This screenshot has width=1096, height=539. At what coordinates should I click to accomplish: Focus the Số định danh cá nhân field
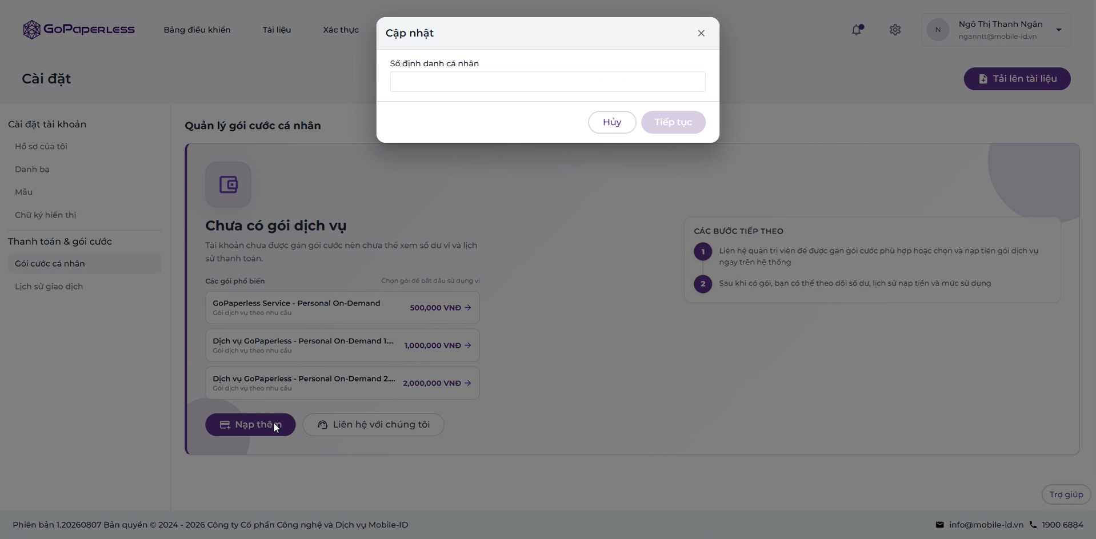(547, 82)
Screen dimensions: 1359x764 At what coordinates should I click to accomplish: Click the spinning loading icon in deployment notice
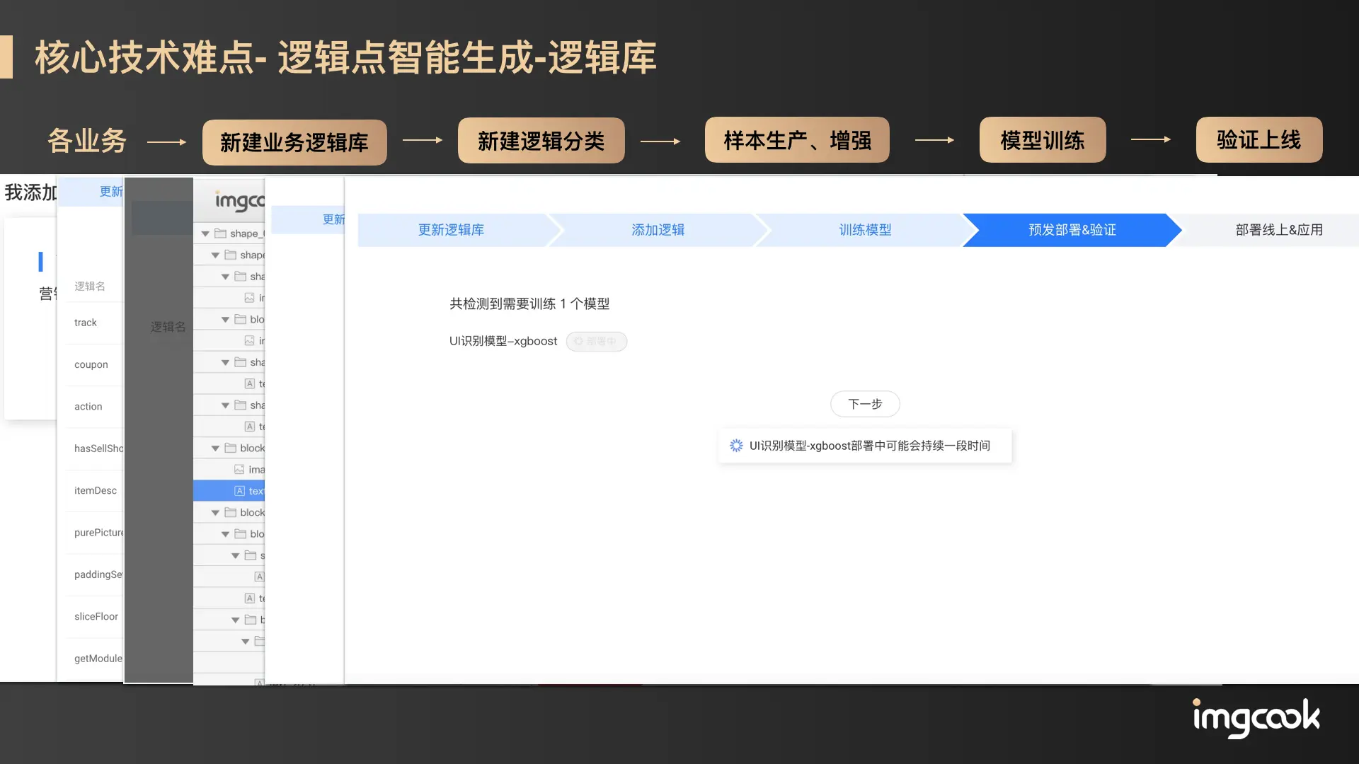(x=736, y=446)
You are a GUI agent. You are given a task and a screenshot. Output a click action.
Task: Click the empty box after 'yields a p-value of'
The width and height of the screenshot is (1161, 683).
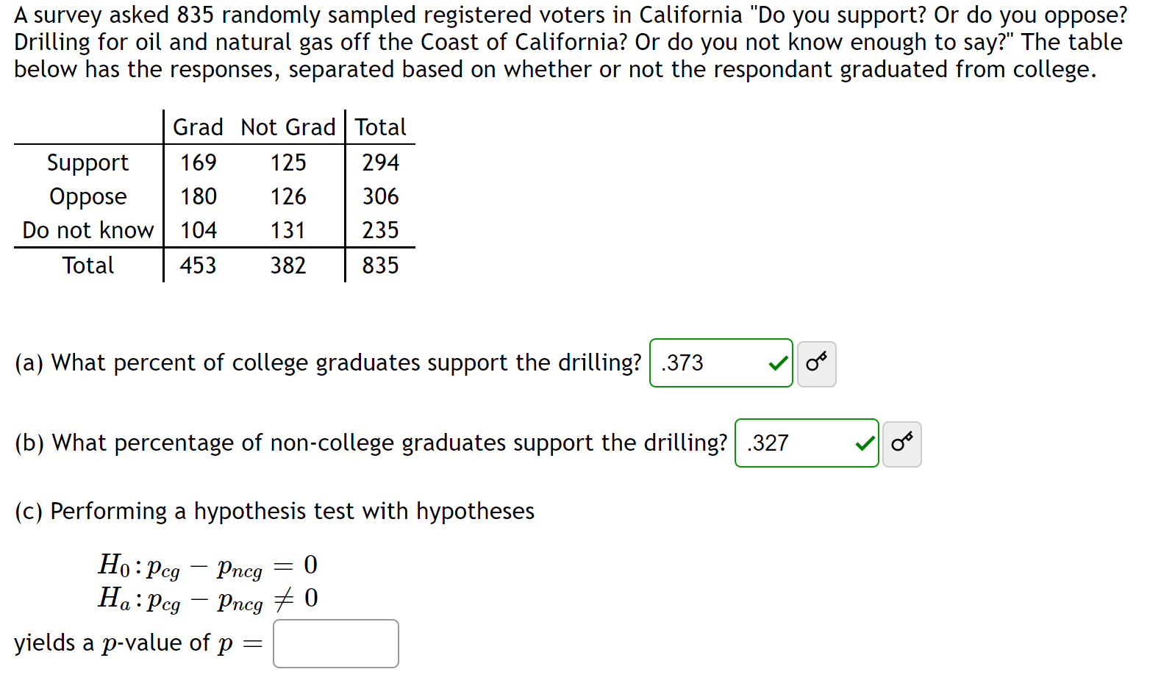(x=335, y=643)
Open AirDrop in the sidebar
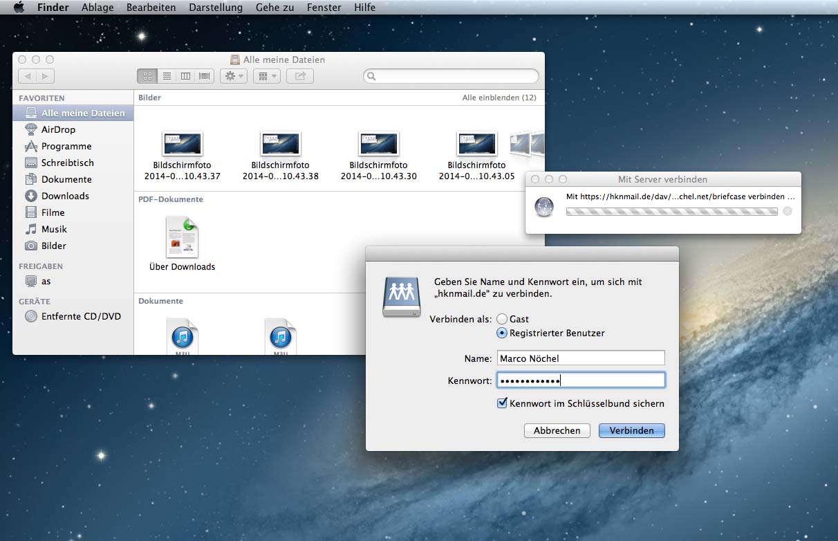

·····

> _What to work on_:
Recast all of the material above as a numbered list with one item per line and no blank lines. Leave the pictures out.

> _Response for this exercise_:
1. This screenshot has width=1096, height=539. At what coordinates should I click to accomplish: Focus the Số định danh cá nhân field
2. (547, 82)
3. Screen dimensions: 1359x764 At what coordinates should I click to accomplish: Click the spinning loading icon in deployment notice
4. (x=736, y=446)
5. You are a GUI agent. You are given a task and a screenshot. Output a click action.
6. Task: Click the empty box after 'yields a p-value of'
7. The width and height of the screenshot is (1161, 683).
8. (x=335, y=643)
9. Open AirDrop in the sidebar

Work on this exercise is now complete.